In the entries below, quote verbatim every line from the one containing "The height and width of the screenshot is (1080, 1920)." through the one containing "Choose the Zoom", both included.

Entries for locating words and elements
— begin —

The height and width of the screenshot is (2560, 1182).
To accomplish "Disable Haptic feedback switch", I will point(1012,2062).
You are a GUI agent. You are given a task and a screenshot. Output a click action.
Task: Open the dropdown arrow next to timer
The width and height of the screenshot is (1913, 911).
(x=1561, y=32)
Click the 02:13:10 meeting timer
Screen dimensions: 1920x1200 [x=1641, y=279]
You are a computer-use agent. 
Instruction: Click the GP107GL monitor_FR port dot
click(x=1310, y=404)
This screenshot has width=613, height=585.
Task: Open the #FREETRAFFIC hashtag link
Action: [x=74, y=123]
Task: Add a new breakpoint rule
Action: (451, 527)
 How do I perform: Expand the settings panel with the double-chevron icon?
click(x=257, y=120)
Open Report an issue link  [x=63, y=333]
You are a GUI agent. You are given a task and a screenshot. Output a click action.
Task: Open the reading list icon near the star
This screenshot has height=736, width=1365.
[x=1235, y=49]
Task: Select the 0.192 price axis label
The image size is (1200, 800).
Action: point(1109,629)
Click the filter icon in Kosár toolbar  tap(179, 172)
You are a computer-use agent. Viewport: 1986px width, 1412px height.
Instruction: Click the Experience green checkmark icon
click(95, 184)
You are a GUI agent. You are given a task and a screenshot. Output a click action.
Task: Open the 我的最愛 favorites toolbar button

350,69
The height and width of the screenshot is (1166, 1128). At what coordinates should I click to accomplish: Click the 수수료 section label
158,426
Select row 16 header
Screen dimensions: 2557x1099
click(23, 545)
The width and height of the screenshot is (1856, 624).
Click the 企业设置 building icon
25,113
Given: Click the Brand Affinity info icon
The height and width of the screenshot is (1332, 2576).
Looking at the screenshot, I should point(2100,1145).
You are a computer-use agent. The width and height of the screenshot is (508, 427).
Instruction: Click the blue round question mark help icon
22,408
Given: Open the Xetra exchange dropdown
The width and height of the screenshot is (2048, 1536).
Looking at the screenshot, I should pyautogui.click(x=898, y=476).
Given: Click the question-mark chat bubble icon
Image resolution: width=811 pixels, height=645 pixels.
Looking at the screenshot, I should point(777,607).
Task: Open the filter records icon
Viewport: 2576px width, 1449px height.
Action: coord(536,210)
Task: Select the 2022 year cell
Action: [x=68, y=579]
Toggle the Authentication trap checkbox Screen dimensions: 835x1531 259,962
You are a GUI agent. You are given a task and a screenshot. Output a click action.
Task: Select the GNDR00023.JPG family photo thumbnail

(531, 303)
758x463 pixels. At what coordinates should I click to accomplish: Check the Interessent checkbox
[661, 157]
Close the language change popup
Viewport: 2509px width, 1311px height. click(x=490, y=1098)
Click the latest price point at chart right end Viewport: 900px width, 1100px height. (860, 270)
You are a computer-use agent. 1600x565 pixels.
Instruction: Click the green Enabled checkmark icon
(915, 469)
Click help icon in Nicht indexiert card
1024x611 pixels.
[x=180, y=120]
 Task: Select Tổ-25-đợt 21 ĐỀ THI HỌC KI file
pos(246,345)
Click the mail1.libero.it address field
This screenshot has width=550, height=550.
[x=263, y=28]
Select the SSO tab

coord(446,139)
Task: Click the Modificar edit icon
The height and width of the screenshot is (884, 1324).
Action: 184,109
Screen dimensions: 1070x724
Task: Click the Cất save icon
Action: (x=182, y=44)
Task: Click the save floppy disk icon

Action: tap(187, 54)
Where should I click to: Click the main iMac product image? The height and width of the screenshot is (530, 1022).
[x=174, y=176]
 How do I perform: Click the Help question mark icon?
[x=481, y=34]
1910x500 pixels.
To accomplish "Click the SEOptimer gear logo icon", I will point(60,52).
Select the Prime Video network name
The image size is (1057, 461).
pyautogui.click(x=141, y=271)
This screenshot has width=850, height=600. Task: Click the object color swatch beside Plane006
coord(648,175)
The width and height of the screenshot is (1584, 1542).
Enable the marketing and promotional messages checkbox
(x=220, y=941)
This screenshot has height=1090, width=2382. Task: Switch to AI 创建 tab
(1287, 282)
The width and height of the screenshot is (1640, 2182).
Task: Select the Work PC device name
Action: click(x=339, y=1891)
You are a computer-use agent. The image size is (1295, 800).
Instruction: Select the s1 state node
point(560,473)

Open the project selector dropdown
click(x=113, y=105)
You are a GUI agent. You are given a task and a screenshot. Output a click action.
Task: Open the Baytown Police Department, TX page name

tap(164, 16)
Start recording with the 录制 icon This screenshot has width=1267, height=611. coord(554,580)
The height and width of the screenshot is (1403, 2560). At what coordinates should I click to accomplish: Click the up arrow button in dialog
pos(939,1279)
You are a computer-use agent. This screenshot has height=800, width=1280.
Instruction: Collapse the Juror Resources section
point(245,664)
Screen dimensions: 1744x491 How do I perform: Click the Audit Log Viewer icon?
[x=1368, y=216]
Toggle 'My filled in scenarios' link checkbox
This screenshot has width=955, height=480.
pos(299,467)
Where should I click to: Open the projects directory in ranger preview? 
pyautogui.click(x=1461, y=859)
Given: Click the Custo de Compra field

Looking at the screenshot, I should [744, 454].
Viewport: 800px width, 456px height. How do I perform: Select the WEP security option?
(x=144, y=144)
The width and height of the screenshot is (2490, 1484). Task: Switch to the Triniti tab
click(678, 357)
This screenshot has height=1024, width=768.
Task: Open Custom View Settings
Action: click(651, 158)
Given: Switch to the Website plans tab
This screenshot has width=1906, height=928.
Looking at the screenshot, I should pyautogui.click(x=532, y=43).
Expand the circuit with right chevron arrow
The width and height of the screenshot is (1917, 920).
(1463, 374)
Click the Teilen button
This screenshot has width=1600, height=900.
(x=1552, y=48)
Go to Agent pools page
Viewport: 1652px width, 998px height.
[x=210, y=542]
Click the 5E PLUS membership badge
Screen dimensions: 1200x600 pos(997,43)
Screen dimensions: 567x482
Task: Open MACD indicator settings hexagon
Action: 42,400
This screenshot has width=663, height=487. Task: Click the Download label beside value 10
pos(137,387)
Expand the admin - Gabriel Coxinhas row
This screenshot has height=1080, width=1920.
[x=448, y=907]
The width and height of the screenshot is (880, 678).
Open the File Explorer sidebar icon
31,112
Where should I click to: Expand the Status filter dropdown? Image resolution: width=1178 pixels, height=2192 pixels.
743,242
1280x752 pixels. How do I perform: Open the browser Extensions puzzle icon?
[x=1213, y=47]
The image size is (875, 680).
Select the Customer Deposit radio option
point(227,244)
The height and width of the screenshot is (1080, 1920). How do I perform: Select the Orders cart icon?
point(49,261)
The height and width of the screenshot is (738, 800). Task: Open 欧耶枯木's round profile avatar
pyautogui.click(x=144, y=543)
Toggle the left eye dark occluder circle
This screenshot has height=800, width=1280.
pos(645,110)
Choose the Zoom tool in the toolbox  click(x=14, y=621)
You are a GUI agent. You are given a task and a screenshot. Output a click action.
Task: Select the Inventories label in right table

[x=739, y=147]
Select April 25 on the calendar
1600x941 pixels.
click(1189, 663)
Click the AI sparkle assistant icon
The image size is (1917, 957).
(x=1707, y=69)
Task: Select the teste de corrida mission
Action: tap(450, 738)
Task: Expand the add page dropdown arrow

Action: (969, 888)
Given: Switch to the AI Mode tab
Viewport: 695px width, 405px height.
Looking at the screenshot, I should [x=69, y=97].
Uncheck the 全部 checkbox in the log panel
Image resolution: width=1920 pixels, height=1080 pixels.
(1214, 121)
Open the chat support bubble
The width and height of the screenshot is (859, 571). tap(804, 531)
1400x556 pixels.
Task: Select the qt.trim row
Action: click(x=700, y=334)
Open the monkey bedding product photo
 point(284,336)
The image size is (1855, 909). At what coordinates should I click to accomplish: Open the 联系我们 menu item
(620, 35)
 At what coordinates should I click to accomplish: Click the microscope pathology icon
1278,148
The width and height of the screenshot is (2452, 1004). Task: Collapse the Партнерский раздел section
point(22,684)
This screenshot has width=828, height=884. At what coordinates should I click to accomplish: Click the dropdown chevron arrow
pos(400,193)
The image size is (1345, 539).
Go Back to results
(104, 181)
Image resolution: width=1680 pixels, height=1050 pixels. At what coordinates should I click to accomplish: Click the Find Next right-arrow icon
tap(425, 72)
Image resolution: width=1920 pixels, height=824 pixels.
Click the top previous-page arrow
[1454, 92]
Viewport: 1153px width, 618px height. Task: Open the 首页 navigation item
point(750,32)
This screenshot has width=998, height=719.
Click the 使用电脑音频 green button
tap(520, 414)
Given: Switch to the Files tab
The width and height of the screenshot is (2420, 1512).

— end —

◆ The completed task:
The height and width of the screenshot is (1080, 1920). How do I perform: Select the Orders cart icon?
point(49,261)
The height and width of the screenshot is (738, 800). Task: Open 欧耶枯木's round profile avatar
pyautogui.click(x=144, y=543)
Toggle the left eye dark occluder circle
This screenshot has height=800, width=1280.
pos(645,110)
Choose the Zoom tool in the toolbox  click(x=14, y=621)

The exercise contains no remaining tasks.